I’m not a frequent user of Windows, but I understand getting dependencies installed for local development can sometimes be a bit of a pain. I’m using an Azure VM1, but these instructions should work on a regular Windows 10 installation. Since I’m not a “Windows Insider”, I followed the manual steps here to get WSL installed, then upgrade to WSL2. The steps are reproduced here for convenience:
dism.exe /online /enable-feature /featurename:Microsoft-Windows-Subsystem-Linux /all /norestart
dism.exe /online /enable-feature /featurename:VirtualMachinePlatform /all /norestart
Reboot
Download and run the Linux Kernel update package from https://wslstorestorage.blob.core.windows.net/wslblob/wsl_update_x64.msi
Set the default WSL version to v2
wsl --set-default-version 2
When you launch the Ubuntu “app” for the first time, it will set up the filesystem, and prompt you for a username and password.
I installed this from https://www.docker.com/products/docker-desktop. This requires a logout/login after installation. I skipped the tutorial.
I installed this from https://code.visualstudio.com. The first time I ran it, it prompted me to install the recommended extensions for WSL. Installing the recommended extensions
There are some tutorials that cover a range of scenarios for VS Code Remote Development at https://code.visualstudio.com/docs/remote/remote-overview , which are worth looking through.
If you don’t have an existing project to set up, create a folder to hold a new project along with its configuration. I am using The ~\source\repos\sparkstuff
. Next, open this folder in VS Code. This is the folder where our python files will be stored. Inside this folder, create another folder .devcontainer
, and inside that create a file devcontainer.json
.devcontainer.json
file under the source folder
This file should have the following contents:
// For format details, see https://aka.ms/devcontainer.json. For config options, see the README at:
// https://github.com/microsoft/vscode-dev-containers/tree/v0.163.1/containers/debian
{
"name": "pyspark",
"image": "jupyter/pyspark-notebook",
// Set *default* container specific settings.json values on container create.
"settings": {
"terminal.integrated.shell.linux": "/bin/bash"
},
// Add the IDs of extensions you want installed when the container is created.
"extensions": [],
// Use 'forwardPorts' to make a list of ports inside the container available locally.
"forwardPorts": [8888,4040],
// Uncomment to use the Docker CLI from inside the container. See https://aka.ms/vscode-remote/samples/docker-from-docker.

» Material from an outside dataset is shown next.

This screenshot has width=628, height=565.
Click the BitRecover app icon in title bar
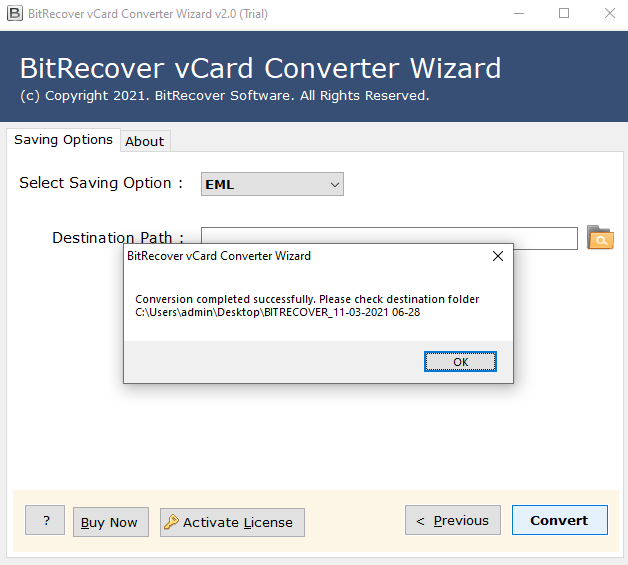(14, 14)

// "mounts": [ "source=/var/run/docker.sock,target=/var/run/docker.sock,type=bind" ],
// Uncomment when using a ptrace-based debugger like C++, Go, and Rust
// "runArgs": [ "--cap-add=SYS_PTRACE", "--security-opt", "seccomp=unconfined" ],
// Comment out connect as root instead. More info: https://aka.ms/vscode-remote/containers/non-root.
"remoteUser": "jovyan"
// this is the user defined in the jupyter container
}
For this example we’re using the jupyter/pyspark-notebook
image created by the Jupyter Docker Stacks project. The focus of this example isn’t Jupyter, but this image is a convenient way to get started with pyspark in docker. If thse images contain too much or too little for your purposes, they can be used as a starting point to build your own images. The ports being exposed are 8888 for the Jupyter Server, and 4040 for SparkUI.

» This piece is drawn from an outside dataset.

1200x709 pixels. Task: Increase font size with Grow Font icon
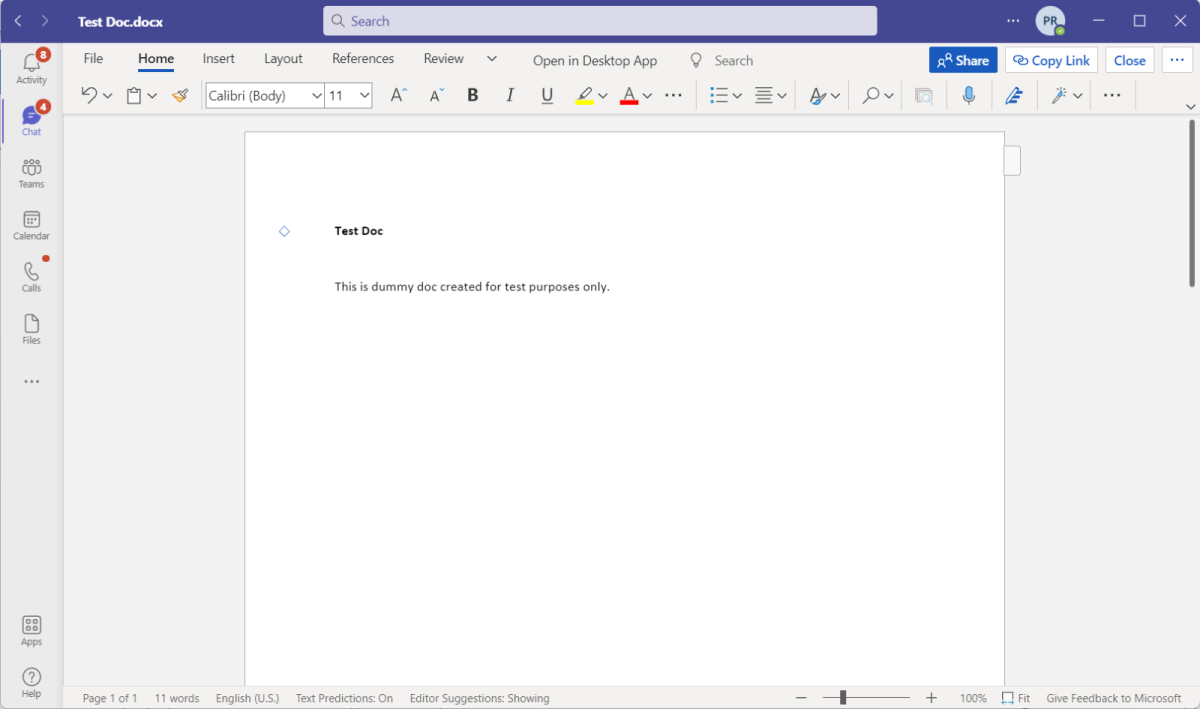point(397,95)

The green button at the bottom left of the VS Code window opens the “Remote” menu. Open the ‘Remote’ menu Performance warning SuccessRemote-Container: Open folder in container
, select the current folder. You may get a warning about poor performance of mounted folders. I concur with this warning, it does seem a bit slow; there are a few things you can do about this should you feel the need.
Visual Studio Code has opened our folder on the Windows filesystem, and mounted it into the pyspark container. Inside the terminal window - which is attached to the container - we can run pyspark interactively:
Welcome to
____ __
/ __/__ ___ _____/ /__
_\ \/ _ \/ _ `/ __/ '_/
/__ / .__/\_,_/_/ /_/\_\ version 3.1.1
/_/
Using Python version 3.8.8 (default, Feb 20 2021 16:22:27)
Spark context Web UI available at http://c13572fdf7e7:4040
Spark context available as 'sc' (master = local[*], app id = local-1615335763786).
SparkSession available as 'spark'.
>>> from pyspark.sql.functions import *
>>> quizresults = spark.read.json('quizresults.json')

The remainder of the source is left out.